**What is required:** Find the word "beside" in the records below. List each line containing it.

**Information given:**
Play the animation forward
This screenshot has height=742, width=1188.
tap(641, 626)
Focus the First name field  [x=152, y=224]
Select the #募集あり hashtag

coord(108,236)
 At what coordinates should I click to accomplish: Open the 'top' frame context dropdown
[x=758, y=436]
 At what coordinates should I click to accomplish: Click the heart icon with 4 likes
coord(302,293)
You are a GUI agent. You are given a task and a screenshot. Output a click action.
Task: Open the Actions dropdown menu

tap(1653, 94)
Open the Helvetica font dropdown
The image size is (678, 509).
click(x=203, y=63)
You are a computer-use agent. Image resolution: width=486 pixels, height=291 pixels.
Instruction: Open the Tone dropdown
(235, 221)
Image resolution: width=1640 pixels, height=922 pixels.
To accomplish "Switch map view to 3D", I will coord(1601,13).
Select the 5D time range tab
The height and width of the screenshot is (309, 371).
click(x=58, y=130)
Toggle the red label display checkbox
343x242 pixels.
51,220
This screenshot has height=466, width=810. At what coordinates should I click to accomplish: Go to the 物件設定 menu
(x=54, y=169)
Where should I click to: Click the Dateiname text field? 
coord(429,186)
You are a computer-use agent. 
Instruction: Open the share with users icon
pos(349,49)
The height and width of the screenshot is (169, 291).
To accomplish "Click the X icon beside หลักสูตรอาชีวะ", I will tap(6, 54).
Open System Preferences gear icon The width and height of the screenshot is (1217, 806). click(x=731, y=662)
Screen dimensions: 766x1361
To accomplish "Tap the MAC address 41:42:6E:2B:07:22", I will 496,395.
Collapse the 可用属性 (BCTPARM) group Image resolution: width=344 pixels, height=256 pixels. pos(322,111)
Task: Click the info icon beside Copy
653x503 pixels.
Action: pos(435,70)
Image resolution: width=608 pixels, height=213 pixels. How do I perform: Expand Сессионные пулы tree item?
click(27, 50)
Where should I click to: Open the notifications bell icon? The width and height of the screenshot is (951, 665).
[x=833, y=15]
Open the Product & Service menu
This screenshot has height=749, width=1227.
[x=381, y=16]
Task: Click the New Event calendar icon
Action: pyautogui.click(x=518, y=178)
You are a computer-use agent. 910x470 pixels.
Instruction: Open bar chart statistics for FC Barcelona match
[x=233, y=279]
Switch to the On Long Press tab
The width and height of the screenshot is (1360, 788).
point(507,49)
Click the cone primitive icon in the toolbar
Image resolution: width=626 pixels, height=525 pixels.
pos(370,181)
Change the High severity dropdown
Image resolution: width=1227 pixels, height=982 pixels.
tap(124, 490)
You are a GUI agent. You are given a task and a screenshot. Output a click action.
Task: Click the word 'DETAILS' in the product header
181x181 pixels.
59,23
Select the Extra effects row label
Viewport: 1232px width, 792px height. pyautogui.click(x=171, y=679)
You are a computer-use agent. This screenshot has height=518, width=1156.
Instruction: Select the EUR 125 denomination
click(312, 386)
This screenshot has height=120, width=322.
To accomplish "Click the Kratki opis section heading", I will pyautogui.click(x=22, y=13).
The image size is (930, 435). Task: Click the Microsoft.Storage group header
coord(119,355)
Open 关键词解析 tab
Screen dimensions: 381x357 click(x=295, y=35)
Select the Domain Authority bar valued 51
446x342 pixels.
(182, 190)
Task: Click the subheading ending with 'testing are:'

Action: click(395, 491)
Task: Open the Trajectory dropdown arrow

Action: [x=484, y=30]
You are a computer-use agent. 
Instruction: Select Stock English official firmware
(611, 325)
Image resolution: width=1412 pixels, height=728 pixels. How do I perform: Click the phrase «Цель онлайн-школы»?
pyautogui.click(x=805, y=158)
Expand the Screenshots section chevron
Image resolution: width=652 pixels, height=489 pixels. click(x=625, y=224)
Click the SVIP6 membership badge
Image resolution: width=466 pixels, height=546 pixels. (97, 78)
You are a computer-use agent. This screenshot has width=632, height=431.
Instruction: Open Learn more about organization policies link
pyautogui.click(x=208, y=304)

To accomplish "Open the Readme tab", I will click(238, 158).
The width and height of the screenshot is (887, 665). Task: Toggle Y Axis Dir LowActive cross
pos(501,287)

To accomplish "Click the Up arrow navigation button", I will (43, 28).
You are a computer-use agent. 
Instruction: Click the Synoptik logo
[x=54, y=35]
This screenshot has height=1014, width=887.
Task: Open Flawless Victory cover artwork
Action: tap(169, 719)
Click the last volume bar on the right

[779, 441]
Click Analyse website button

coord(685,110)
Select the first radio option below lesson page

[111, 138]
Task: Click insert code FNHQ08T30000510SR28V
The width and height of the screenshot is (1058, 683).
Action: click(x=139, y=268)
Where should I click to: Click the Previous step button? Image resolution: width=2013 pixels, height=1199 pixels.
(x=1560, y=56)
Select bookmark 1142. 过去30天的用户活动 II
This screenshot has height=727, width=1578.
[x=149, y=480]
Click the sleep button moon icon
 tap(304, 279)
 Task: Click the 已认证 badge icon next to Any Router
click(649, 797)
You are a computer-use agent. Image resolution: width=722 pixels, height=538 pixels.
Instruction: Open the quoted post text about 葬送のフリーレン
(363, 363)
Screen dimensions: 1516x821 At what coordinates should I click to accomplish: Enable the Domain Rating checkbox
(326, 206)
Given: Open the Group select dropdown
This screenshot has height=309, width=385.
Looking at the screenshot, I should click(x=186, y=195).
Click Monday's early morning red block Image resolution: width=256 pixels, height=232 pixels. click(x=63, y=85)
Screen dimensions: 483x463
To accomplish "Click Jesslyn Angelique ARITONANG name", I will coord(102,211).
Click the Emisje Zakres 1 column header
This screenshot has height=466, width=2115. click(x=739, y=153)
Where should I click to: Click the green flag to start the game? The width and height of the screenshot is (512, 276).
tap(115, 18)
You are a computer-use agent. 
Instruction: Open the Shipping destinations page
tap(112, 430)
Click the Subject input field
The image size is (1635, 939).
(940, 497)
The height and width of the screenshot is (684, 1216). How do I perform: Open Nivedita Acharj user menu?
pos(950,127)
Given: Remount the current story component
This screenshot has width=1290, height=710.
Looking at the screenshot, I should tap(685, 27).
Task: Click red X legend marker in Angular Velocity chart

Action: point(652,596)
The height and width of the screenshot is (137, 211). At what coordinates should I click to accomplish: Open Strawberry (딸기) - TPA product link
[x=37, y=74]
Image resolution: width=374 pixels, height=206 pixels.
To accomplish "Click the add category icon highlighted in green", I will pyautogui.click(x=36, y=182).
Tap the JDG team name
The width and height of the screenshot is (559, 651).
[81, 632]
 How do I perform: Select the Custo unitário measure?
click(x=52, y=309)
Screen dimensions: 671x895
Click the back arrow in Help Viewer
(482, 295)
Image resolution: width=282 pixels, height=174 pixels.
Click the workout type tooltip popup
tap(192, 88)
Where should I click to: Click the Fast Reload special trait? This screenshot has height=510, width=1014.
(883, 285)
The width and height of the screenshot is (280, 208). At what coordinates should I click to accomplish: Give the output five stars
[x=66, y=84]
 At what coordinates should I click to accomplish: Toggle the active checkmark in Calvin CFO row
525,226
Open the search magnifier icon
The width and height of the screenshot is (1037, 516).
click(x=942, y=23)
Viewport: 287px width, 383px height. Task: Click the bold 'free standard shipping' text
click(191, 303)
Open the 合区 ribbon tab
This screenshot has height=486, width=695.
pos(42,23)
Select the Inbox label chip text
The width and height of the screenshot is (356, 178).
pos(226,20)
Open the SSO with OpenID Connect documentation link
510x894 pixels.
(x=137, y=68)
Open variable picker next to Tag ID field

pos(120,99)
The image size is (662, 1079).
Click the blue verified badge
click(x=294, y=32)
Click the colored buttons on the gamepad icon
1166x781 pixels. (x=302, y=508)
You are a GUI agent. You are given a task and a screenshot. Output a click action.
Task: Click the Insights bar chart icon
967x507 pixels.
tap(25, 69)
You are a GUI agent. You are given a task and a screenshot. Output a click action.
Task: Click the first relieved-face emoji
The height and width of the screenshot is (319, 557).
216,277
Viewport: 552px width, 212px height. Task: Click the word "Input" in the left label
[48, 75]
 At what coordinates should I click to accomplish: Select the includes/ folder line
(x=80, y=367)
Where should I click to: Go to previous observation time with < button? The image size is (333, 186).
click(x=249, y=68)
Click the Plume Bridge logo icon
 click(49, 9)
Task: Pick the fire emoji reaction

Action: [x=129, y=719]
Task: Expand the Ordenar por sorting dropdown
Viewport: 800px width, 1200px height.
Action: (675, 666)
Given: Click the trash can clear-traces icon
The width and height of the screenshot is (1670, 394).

**Reply to the exercise:**
To accomplish "Click the X icon beside หลักสูตรอาชีวะ", I will tap(6, 54).
Task: Click the info icon beside Copy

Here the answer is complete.